In these instances, it's very sensible to field-dress birds, which helps the meat cool quickly and hopefully preserves its delicate flavor. While many hunters tend to use a pocket knife's "bird hook" to remove a freshly bagged bird’s entrails, there is a way to rapidly remove the breast from large gamebirds such as pheasants and grouse without having to mess with the innards. I don’t exactly recall the first time I saw another hunter use this technique. Perhaps it was during a pheasant hunt on the windy plains of western Kansas. Or maybe it was in a shady grouse covert in Michigan's Upper Peninsula. Regardless, it was a revelation.

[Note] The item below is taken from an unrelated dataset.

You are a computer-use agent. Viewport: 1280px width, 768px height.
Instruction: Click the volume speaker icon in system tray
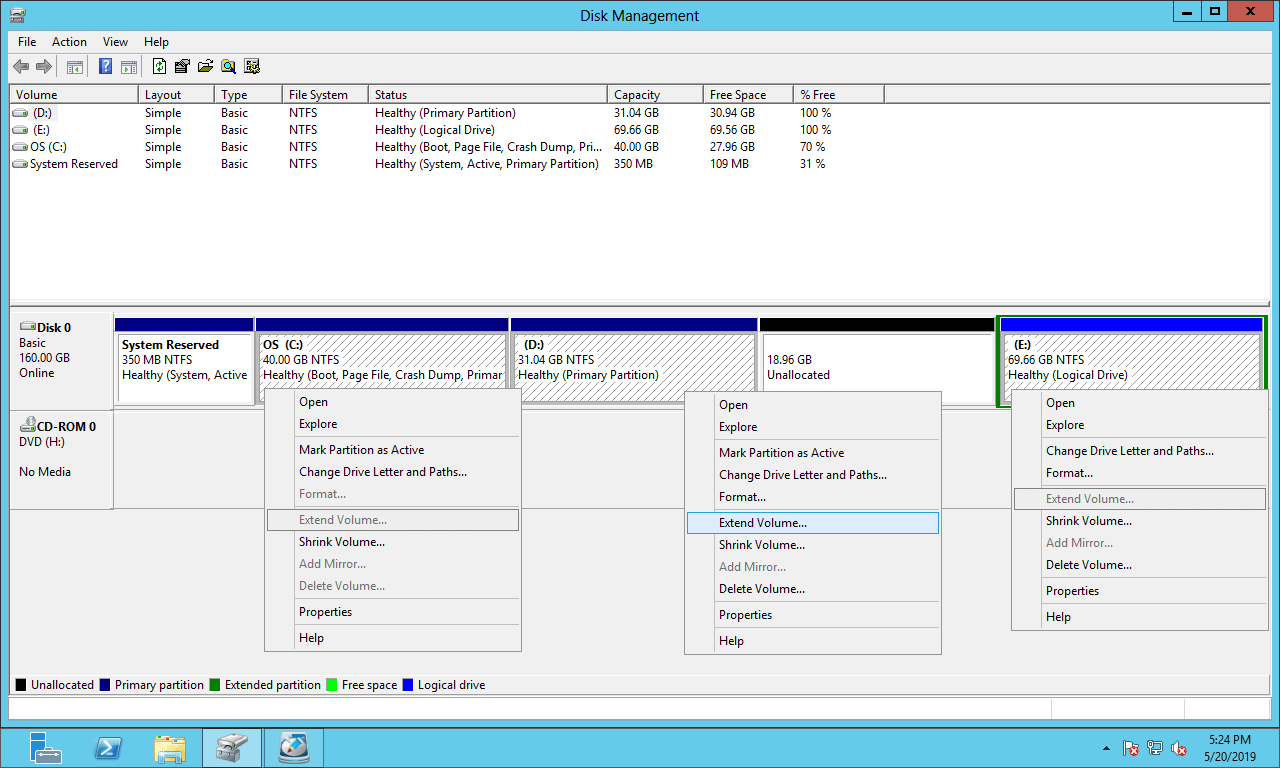pos(1179,748)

STEP 1: Assume the Position
- Assuming your bird has relatively intact legs and the wings aren't too messed up, set the bird on the ground with its breast facing upward and the tail pointed toward you. Stretch the wings out on either side of the bird and step on them at the base where they attach to the body, as close to the breast as possible. Place your weight on the instep and big toes of your feet to ensure constant pressure.
STEP 2: Start Pulling
- Grasp the bird by the legs just above the feet and very slowly pull upward with an increasing amount of force until the bird separates into two segments. This should leave the breast skinless and clean with the wings and head still attached, while the legs, tail, entrails and back remain with the other half. When pulling upward, initially you should feel very little give on the bird, so adjust your feet as needed to keep the bird tight to the ground while performing the procedure. Another thing to watch for is meat tearing or limbs separating as you pull. If this occurs, revert to normal dressing techniques, as it’s very likely you'll damage the breast if you continue.
STEP 3: Trim and Clean
- After the two segments are separated, finish by removing the head and attached neck feathers. Depending on the situation, you can also remove the wings. However, be sure to leave at least one attached if the law requires it for bird identification in the field or during transport.
STOW AND GO
I love to admire these beautiful birds as much as the next hunter. However, there are times when it makes sense to quickly remove the part you plan to eat and stow it in your vest in a zip-top bag—and eventually on ice in a cooler. You can cool the breast down quickly this way, and it reduces the amount of weight you must lug around for the rest of the hunt.
It often takes a few birds to get the hang of this process. Initially, you might have to do some extra surgery to finish the job. However, once you learn this trick, breasting gamebirds becomes much easier and a lot cleaner.
In my experience, the longer you wait to do this procedure in the field, the less likely it is to work. But in the right temperature, and depending on the length of the hunt, it can also work once you return to camp or get back home.
Obviously, if you want to leave the skin on your bird or make use of the leg meat, you are better served with more traditional cleaning methods. However, in those cases where speed is preferred and you’re only interested in breast meat, few methods are faster—or cleaner—than this one.